In this article, we will take a look at how memory and storage interact in Linux, the different technology available, and their perks and defaults
Note: Im running a CentOS9 Stream in this article, It came out this very month, I will not be covering UNIX or Windows, only Linux
Physical memory
Definition
We will try to focus on the different type of memory in Linux. While there is the physical hardware that makes up RAM, and the virtual memory you see on Linux.
RAM was made to be performant, quick access on read and write, while disk can focus on long-term memory.
Types of RAM
Most RAM today are of DDR-RAM type, which stands for Double Data Rate and exist since 2002. Compared to a single data rate, Its performance is doubled (up to 3 GB/s) as It was able to read data on both the rising and falling edges of the clock signal.
DDR2 was then invented in 2004, delivering up to 6.5 GB/s bandwidth. It introduced the dual-channel memory concept, where CPUs could communicate using a bus with the memory module through independent channels, essentially amping up the bandwidth as data could be sent on more than one channel. Today, servers are usually designed with six to eight channels.
The most important part is : you can not use more than one type of memory per motherboard, they can only handle on type of memory (DDR2 or DDR3 or else..). In reality, It goes even further than that as you only use memories of the same type, manufacturer and frequency.
Each DDR iteration made memory faster and more energy efficient. DDR3, which came out in 2007, made bandwidth go up to 15 GB/s.
Today, most servers are using DDR4, pushing up to 25GB/s, and we are slowly shifting towards DDR5, released in 2020, with 50 GB/s bandwidth.
If you try to get DDR5 memory now, It will probably cost you a lot of more than for DDR4, as It is still difficult to ramp up into mass-production.
Note: There is also VRAM but It is only used in graphic cards, and It is a lot more expensive.
You might also notice some memory marked as ECC which stands for Error correction code. ECC memory maintains a memory system immune to single-bit errors. It decreases your memory overall performance by 2-3% and cost more, but makes your memory a lot more reliable. Mostly used in database or file servers, It reduces the number of crashes due to memory data corruption.

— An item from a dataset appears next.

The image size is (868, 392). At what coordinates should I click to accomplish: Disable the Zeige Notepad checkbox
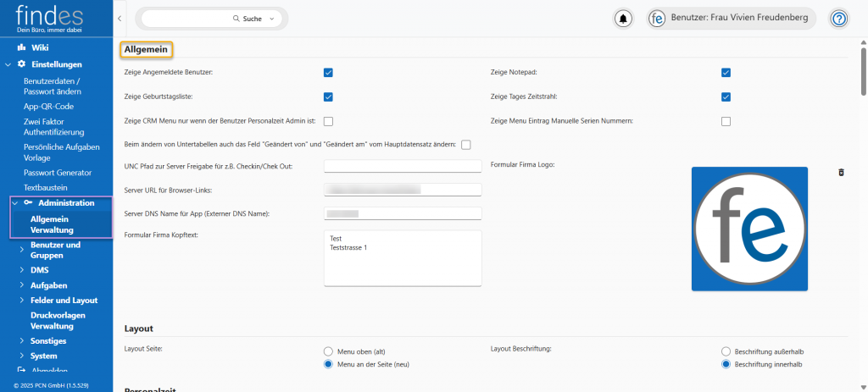point(726,73)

On Linux, you can check the physical chip information with dmidecode
- type 17 is memory device
If you are not happy with DDR memory, you can upgrade to HBM memory. They will be able to handle ~ 300 GB/s but they do not come cheap.
Virtual memory
Definition
As system becomes more greedy in memory usage and RAM becoming more scarce, Linux had to think about ways to make the system reproduce RAM virtually.
Virtual memory is using a disk as an extension of RAM, so the effective size of usable memory grows correspondingly.
Of course, reading and writing on the hard disk is thousand times slower than using physical memory, but with the rise of SSD, this technology is becoming more and more efficient.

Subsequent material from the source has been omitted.